According to AMD, Black Edition CPUs are "designed to help you unleash the maximum potential of your system with tunable performance." What this means is that the core multiplier is unlocked, allowing for modification of the CPU speed without changing the FSB or HyperTransport. On a non-black edition CPU, the multiplier is allowed to only be lowered. The standard processors allow for overclocking, however not to the point that a Black edition CPU will.

The Phenom II range of CPUs is the first series of AMD CPUs to have a low enough minimum temperature of operation to support "extreme" cooling methods such as dry ice, liquid nitrogen or liquid helium, a deficiency in older CPUs referred to as the "Cold Bug".

In a public demonstration of the Phenom II's overclocking potential at CES 2009 in Las Vegas on 10 January 2009, Sami "Macci" Mäkinen (a record-breaking overclocker) used a Phenom II X4 940 and a DFI LANParty 790FXB-M2RS with a combination of liquid nitrogen and liquid helium cooling to take the processor to a clock rate of 6.5 GHz and succeeded in beating the world record 3DMark 2005 score with a total of 45474.

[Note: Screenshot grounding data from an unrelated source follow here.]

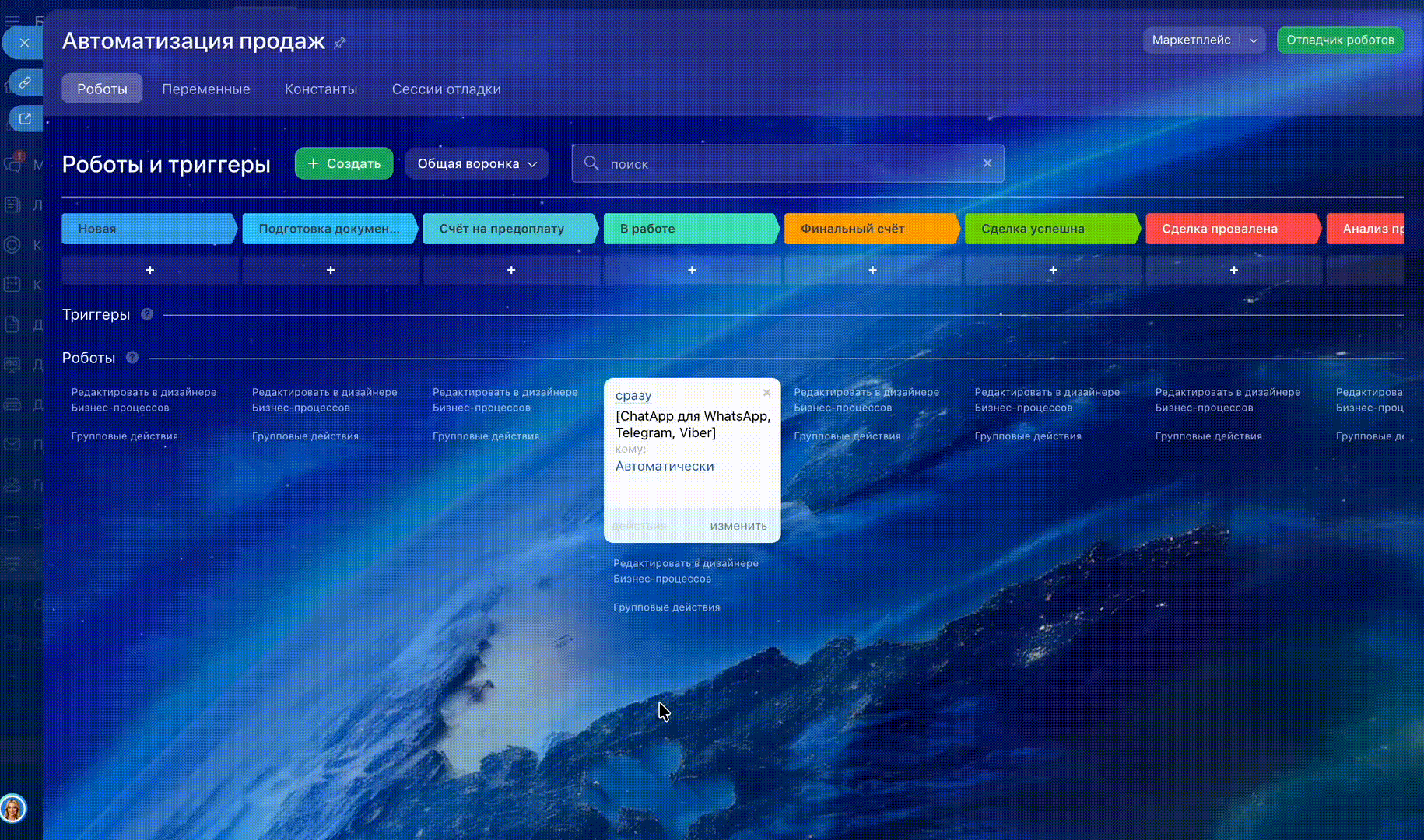Open in new window icon on left edge

25,119
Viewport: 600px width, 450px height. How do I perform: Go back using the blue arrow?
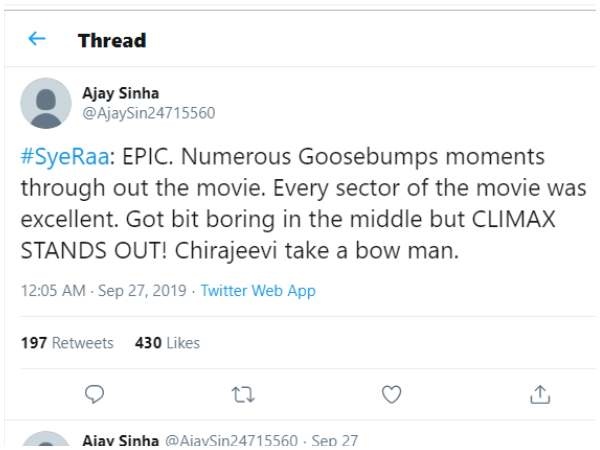[x=37, y=38]
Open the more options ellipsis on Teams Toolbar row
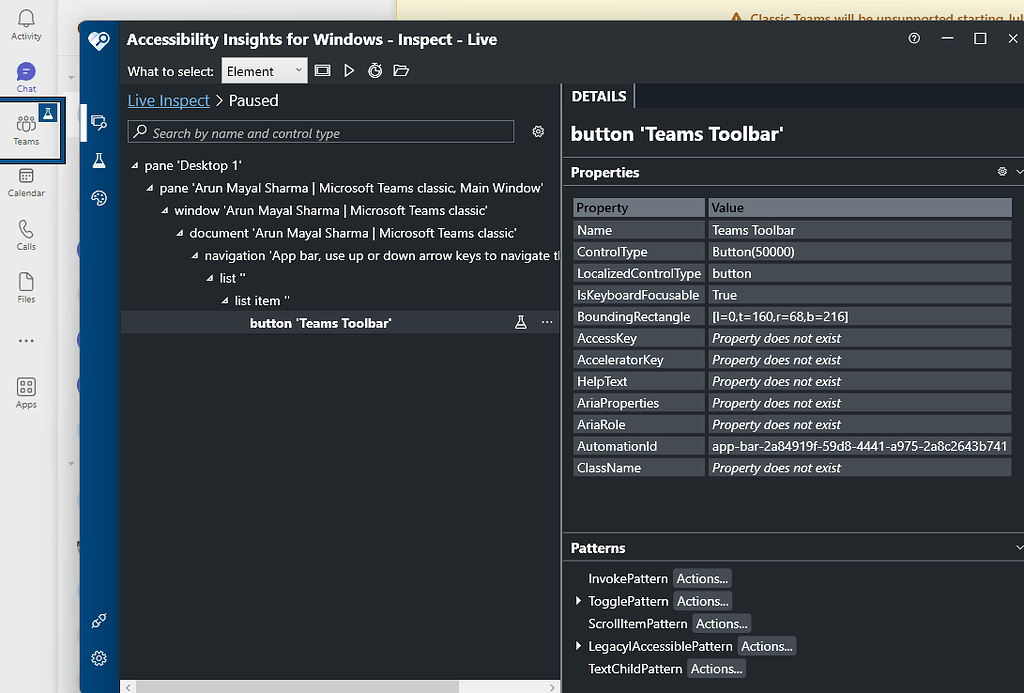 (546, 322)
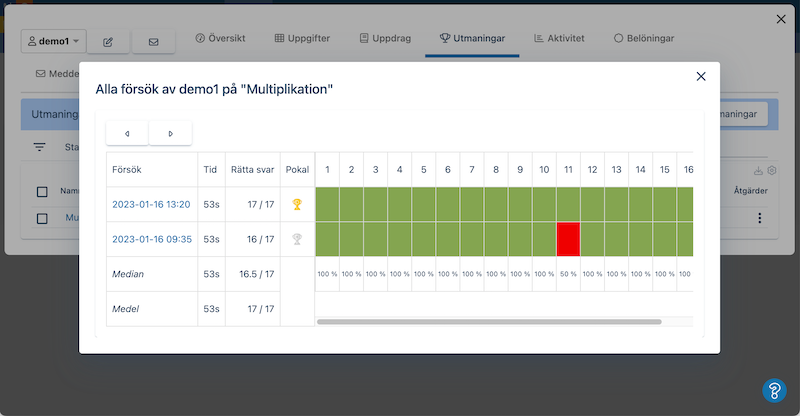
Task: Click the red cell for question 11
Action: pos(568,239)

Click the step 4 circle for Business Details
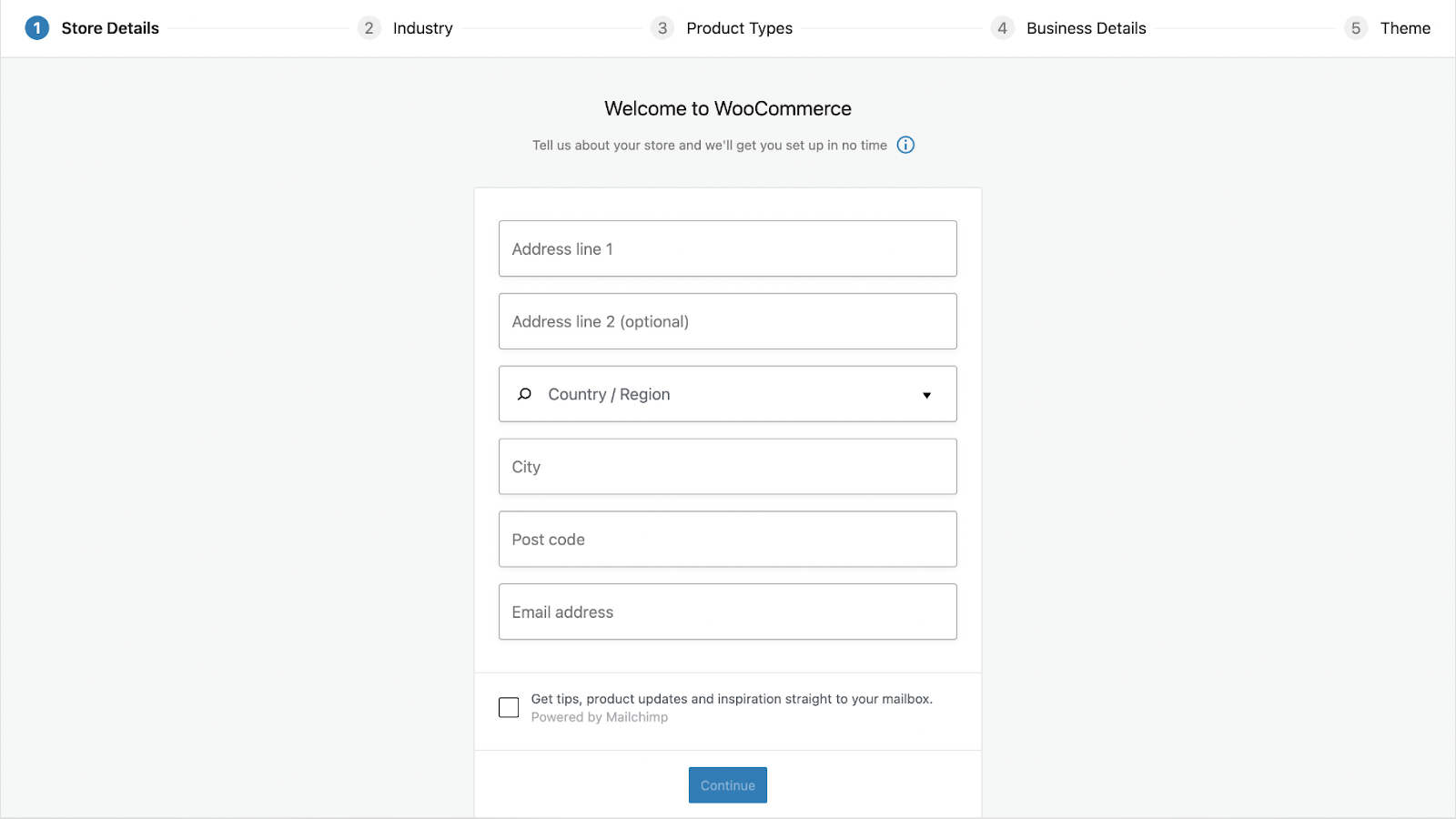pos(1002,28)
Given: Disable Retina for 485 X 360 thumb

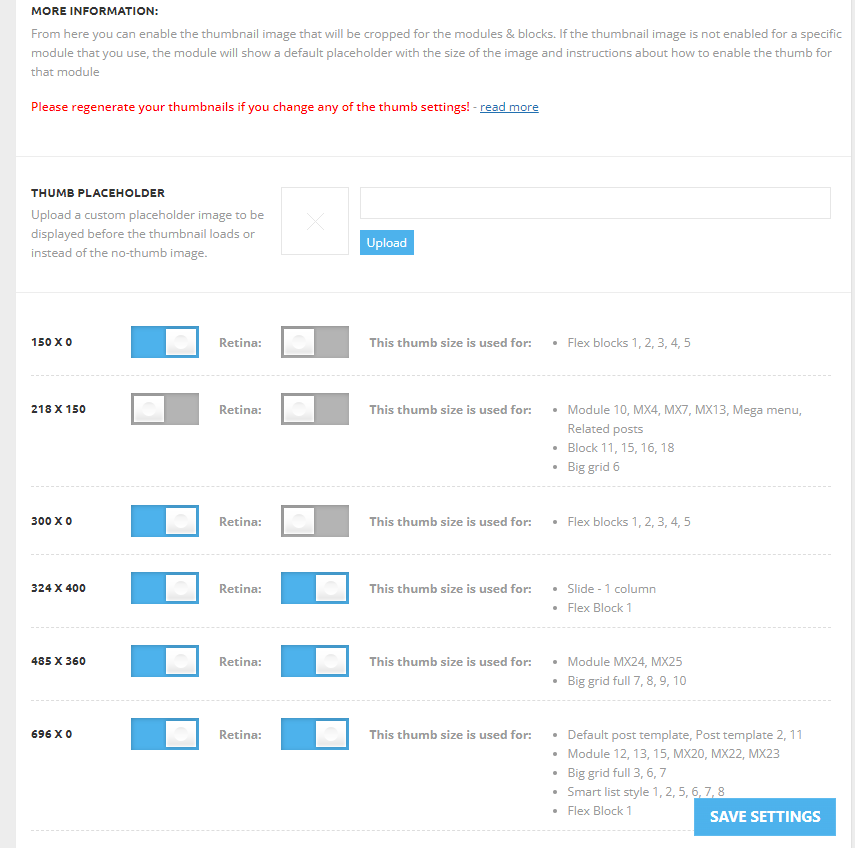Looking at the screenshot, I should (315, 661).
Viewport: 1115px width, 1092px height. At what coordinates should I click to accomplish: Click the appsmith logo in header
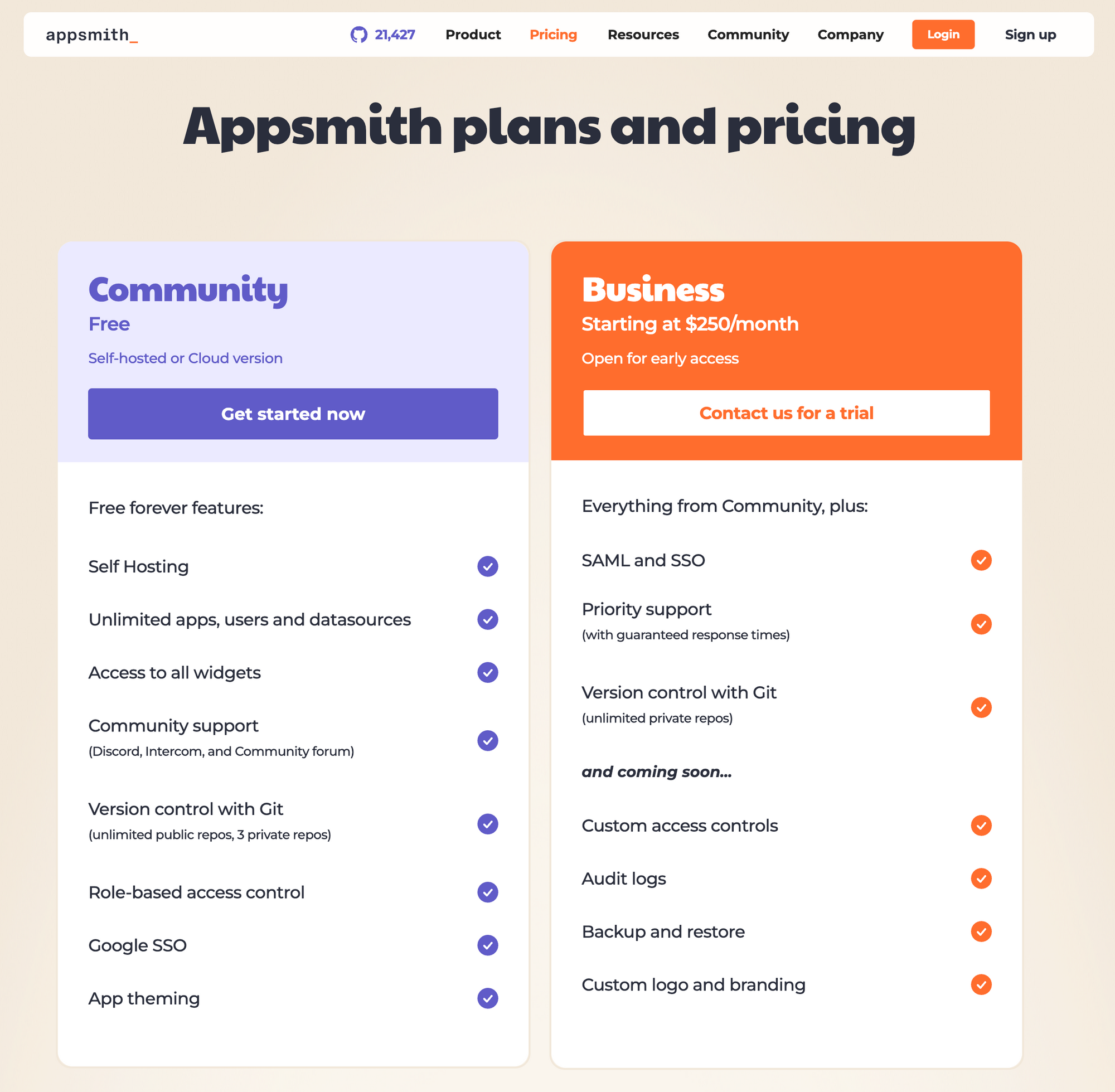tap(92, 35)
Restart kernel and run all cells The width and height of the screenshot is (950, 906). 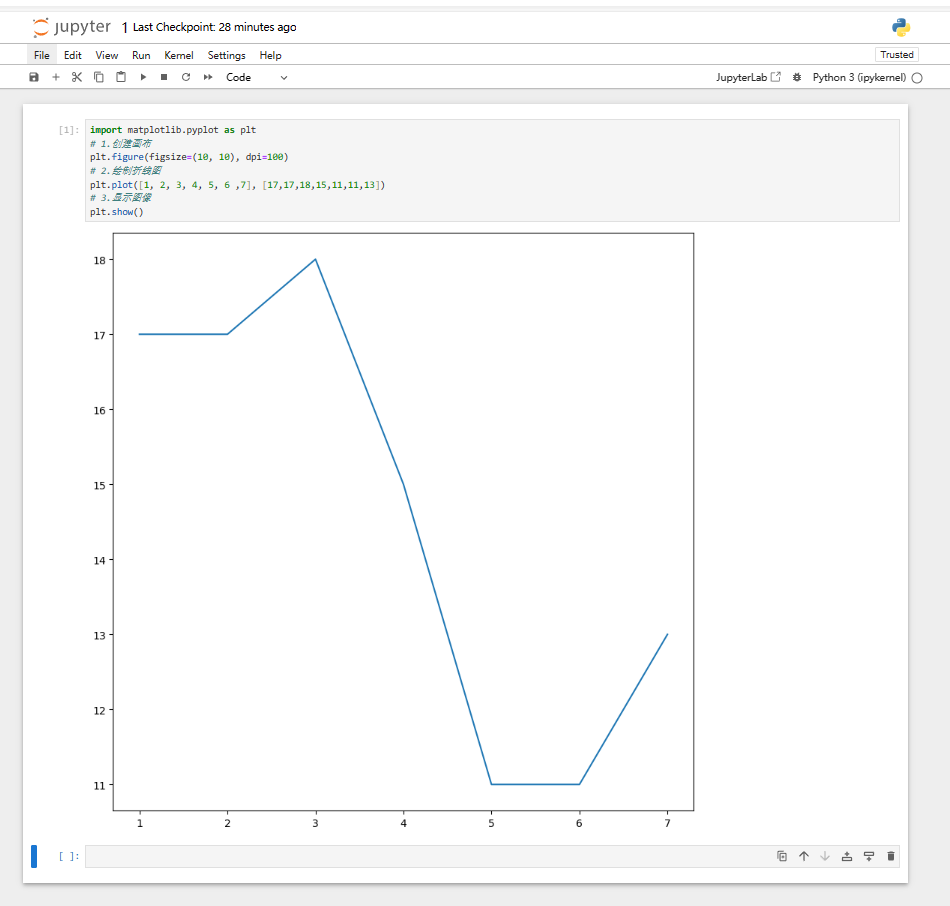click(208, 77)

A group named LimitTeam successfully overclocked AMD’s Deneb 45 nm Phenom II X4 955 processor (Black Edition) on April 30, 2009, and submitted the results for validation to CPU-Z. During the process, the group used the Asus M4A79T Deluxe motherboard, dubbed as the Asus “multidimensional performance platform” featuring support for an AMD 140W CPU and the AMD 790FX/SB750 chipset. As a result, the group reached 7.127 GHz, beating the previous score of 6.7 GHz.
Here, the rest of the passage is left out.